# Day 71: Model Extraction Defense

Model Extraction attacks involve an adversary querying a model to train a 'shadow model' that replicates its behavior. This compromises IP and can bypass safety guardrails.

In this lab, we implement:
1. **Rate Limiting**: Throttling users who query too frequently.
2. **Watermarking**: Deterministically perturbing outputs so they carry a 'fingerprint'.
3. **Query Monitoring**: Detecting high-entropy queries near decision boundaries.

In [None]:
import sys
import os
import numpy as np

# Add root directory to sys.path
sys.path.append(os.path.abspath('../../'))

from src.security.extraction_defense import ExtractionDefender, QueryMonitor

## 1. Rate Limiting

We simulate a user attempting to scrape the model.

In [None]:
defender = ExtractionDefender(rate_limit=3, window_seconds=10)
user_id = "scraper_bot"

for i in range(5):
    allowed = defender.check_rate_limit(user_id)
    status = "ALLOWED" if allowed else "BLOCKED"
    print(f"Query {i+1}: {status}")

## 2. Output Watermarking

We inject a subtle, deterministic bias into the probabilities.

In [None]:
probs = np.array([[0.9, 0.1], [0.4, 0.6]])
watermarked = defender.apply_watermark(probs)

print("Original Probs:\n", probs)
print("Watermarked Probs:\n", watermarked)
print("Shift:", watermarked - probs)

## 3. Query Suspicion (Decision Boundaries)

Adversaries often target the decision boundary ($P \approx 0.5$).
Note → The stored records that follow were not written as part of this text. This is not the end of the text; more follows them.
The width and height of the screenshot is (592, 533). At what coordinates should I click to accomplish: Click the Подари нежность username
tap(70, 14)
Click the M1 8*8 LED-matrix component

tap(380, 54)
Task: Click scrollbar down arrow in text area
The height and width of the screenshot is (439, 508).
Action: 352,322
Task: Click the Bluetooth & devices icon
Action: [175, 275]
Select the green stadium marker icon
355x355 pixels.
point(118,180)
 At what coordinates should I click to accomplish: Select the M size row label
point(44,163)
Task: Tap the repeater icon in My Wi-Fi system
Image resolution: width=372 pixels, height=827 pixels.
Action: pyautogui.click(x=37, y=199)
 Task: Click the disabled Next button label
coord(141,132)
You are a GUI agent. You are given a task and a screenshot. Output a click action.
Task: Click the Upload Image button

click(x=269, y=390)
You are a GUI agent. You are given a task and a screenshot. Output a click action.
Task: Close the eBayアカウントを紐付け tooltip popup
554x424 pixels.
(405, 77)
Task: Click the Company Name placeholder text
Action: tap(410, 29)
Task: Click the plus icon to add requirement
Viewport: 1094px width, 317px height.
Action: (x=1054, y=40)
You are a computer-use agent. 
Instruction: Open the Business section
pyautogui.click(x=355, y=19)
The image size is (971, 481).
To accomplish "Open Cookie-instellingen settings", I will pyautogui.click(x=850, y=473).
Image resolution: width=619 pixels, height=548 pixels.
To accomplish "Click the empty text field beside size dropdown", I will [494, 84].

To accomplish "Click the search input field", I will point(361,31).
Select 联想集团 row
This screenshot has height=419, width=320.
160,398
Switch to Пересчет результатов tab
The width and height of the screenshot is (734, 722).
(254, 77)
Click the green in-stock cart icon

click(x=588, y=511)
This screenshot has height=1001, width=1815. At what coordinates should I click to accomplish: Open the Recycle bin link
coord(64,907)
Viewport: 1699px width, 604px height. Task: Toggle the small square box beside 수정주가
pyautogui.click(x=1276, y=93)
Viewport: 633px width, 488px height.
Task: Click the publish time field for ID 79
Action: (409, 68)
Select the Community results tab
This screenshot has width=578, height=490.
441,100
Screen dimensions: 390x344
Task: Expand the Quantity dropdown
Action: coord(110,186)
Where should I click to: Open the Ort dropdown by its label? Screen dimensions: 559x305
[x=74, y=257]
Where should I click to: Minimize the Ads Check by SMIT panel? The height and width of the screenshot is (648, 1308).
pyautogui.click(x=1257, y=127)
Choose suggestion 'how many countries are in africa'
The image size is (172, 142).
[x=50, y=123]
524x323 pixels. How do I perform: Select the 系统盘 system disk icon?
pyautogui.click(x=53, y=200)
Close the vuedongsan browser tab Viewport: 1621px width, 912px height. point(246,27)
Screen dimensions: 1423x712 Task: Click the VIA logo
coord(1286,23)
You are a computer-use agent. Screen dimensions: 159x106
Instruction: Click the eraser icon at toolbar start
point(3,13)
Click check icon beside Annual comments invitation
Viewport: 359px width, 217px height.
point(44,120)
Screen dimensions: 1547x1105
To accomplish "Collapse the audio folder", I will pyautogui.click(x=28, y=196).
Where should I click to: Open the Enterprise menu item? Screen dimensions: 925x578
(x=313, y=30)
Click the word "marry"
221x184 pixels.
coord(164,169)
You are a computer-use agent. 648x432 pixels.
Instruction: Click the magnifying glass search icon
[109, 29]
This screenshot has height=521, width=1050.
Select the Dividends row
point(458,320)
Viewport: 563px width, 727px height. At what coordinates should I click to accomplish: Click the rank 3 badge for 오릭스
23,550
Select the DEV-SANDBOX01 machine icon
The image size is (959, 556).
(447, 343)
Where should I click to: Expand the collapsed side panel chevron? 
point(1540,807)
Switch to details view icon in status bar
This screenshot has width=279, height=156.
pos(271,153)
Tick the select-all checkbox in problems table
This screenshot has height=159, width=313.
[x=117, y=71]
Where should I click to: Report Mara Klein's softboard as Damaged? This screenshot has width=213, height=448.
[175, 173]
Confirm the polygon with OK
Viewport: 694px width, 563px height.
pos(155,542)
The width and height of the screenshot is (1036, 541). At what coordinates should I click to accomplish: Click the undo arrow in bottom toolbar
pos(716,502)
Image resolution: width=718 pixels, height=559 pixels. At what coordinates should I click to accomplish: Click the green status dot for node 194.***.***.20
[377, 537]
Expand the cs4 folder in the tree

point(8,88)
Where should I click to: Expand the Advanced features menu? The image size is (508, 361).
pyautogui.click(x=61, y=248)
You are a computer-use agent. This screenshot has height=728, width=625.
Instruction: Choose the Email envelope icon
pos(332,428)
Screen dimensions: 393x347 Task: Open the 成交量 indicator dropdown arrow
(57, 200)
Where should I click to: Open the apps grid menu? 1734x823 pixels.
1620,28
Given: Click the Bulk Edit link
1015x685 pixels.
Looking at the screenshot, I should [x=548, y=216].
We use entropy to detect this.

In [None]:
monitor = QueryMonitor()

# Case A: Informative/Safe queries (high confidence)
safe_batch = np.array([[0.99, 0.01], [0.98, 0.02]])

# Case B: Extraction-style queries (boundary target)
extraction_batch = np.array([[0.51, 0.49], [0.48, 0.52]])

print(f"Safe Batch Suspicion: {monitor.estimate_query_suspicion(safe_batch):.4f}")
print(f"Extraction Batch Suspicion: {monitor.estimate_query_suspicion(extraction_batch):.4f}")